To brzmi świetnie, i było pierwotnie końcem tego kawałka, ale nie mogłam go tam zostawić. Rzeczywistość jest taka, że negatywne wiadomości są w dźwięku przestrzennym wszędzie, gdzie się obracamy – od trywialnych samodeprecjonujących memów rodzicielskich do bardziej poważnych praw hamujących osąd rodzicielski (zobacz Safety First: Have We Gone Too Far?), a także ciągły baraż mediów społecznościowych pokazujących nieosiągalne i błyszczące obrazy rodzicielstwa (ahem – ciała celebrytów po urodzeniu dziecka – po prostu STOP IT!).

Wezwanie do działania: Be the Change

Jak powiedział Ghandi, „musisz być zmianą, którą chcesz zobaczyć w świecie”. Więc proszę, dołącz do mnie w BYCIU zmianą dla pozytywnego przekazu dla mam.

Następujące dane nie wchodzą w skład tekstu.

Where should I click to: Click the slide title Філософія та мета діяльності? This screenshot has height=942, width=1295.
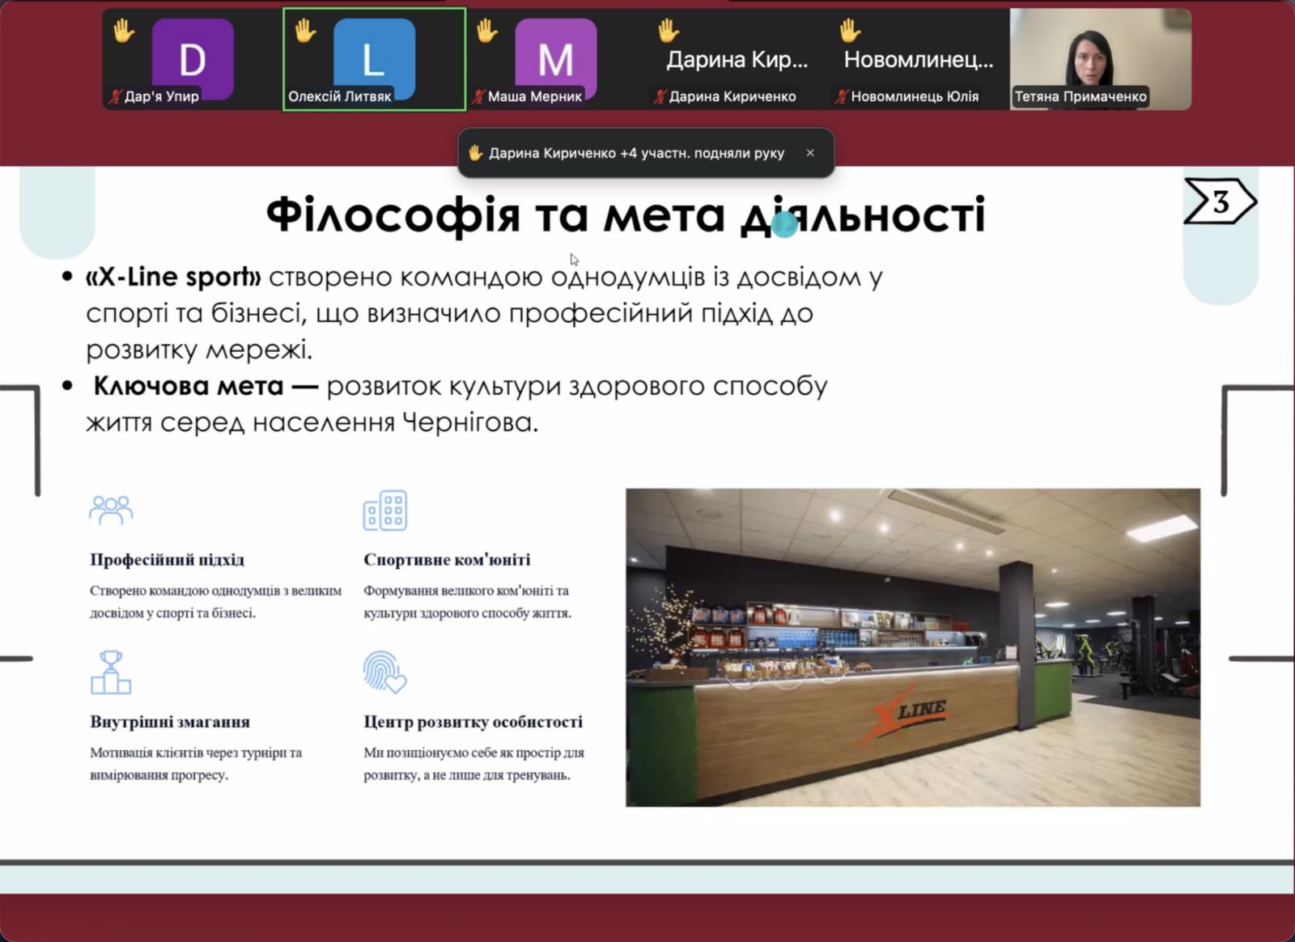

Czy możesz wymienić więcej mocnych stron i zwycięstw niż słabości i porażek w ciągu ostatnich 24 godzin rodzicielstwa? Czy możesz dać przyjaciółce mamie szczerą, konkretną pochwałę na temat jej rodzicielstwa? Zróbmy to … robimy dużo trudniejsze rzeczy codziennie podczas gdy my wychowujemy nasze dzieci z niuansami i człowieczeństwem.

Dodaj komentarz

Twój adres e-mail nie zostanie opublikowany.